Overview: The U.S. Food and Drug Administration (FDA) has deemed Stryker’s recall of its ShapeMatch Cutting Guides as a Class I recall. The designation means that the device, which is used in total knee replacements, poses a reasonable risk of serious injury or death. Stryker has discontinued the product in November 2012, and officially recalled in in January.
- The FDA has designation the Stryker recall of its ShapeMatch Cutting Guides as Class I, meaning it poses a risk of serious injury or death
- The recall was issued because the products were not manufactured properly, according to Stryker’s press release
- Stryker has had other recalls of its devices, including metal-on-metal hip implants and the Neptune waste management system
Product: ShapeMatch Cutting Guides
Recalled Device has Risk of Serious Injury, Death
Stryker’s ShapeMatch Cutting Guides are used to by surgeons to help position the knee replacement components during a total knee replacement; it is also used to guide marking of the bone before cutting. According to a press release by Stryker, the company had initially told surgeons to stop used the devices last November. In January, the company officially recalled the products “due to the potential that ShapeMatch Cutting Guides may not have been manufactured in accordance with surgeon preoperative planning parameters or may have been manufactured outside of the planning ranges specified in the 510(k) clearance.” Yesterday, the company announced that the FDA classified that recall as Class I. A Class I recall is the FDA’s most serious recall status; it means that exposure to the product poses a reasonable risk of serious injury or death.

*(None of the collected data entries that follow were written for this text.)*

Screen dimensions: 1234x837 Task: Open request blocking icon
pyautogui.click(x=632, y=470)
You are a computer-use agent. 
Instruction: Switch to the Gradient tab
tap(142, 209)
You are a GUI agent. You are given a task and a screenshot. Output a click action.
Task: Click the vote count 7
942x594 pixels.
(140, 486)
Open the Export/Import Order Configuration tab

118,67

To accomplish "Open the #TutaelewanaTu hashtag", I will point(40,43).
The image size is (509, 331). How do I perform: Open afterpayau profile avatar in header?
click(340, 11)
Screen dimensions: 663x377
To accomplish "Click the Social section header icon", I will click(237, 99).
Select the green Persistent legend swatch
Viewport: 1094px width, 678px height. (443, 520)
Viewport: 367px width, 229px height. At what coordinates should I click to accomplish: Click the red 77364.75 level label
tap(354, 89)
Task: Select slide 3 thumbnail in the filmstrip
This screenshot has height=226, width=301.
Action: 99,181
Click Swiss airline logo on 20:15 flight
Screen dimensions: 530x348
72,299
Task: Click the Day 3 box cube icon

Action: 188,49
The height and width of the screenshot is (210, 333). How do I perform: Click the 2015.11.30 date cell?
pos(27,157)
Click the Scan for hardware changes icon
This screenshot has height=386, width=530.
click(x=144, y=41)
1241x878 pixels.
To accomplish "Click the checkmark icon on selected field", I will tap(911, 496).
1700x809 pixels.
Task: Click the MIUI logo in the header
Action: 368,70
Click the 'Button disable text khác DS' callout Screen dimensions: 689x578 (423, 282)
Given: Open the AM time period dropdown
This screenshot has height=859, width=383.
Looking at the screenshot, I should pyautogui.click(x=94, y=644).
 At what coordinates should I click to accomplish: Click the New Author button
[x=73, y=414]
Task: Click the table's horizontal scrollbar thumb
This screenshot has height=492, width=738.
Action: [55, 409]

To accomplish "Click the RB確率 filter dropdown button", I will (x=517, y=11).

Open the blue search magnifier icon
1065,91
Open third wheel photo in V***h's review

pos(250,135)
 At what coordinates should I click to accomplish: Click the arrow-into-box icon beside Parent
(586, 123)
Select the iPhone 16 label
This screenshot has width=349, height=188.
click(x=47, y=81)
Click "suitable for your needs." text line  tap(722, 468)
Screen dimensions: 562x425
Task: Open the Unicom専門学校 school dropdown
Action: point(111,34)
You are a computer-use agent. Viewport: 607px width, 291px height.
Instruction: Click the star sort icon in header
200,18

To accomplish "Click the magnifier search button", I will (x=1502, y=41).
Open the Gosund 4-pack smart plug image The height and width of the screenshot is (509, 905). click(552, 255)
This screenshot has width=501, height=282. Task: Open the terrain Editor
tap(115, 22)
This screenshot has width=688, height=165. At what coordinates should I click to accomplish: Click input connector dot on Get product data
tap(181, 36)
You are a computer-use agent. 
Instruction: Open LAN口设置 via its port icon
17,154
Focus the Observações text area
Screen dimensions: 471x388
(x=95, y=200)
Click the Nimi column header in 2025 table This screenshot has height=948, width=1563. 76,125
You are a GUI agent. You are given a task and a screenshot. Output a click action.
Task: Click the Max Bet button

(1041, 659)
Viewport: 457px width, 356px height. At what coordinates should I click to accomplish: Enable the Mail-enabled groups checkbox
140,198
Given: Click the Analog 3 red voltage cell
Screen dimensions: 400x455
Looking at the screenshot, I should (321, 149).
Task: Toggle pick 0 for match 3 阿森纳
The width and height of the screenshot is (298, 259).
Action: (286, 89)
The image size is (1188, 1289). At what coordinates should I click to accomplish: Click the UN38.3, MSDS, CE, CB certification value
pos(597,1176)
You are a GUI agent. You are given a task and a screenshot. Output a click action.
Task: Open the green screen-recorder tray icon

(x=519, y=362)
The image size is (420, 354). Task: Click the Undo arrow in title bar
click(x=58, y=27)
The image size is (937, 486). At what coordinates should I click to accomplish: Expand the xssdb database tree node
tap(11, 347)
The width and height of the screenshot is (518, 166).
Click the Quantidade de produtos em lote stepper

This is not the first time regulators have taken issue with the safety of Stryker’s products. Last fall, the company recalled two metal-on-metal hip implants, the Rejuvenate and ABG II, due to a risk of corrosion. FiercePharma reports that Stryker ended up spending about $133 million in the fourth quarter to handle the fallout. The cost of litigation and revision surgeries for the all-metal hip devices could amount to $390 million, Stryker has said. Last month, the FDA also issued a warning letter with regards to how Stryker handed the recall of its Neptune waste management, which also had a Class I designation. The agency had said that it was continuing to receive additional injury reports related to the systems.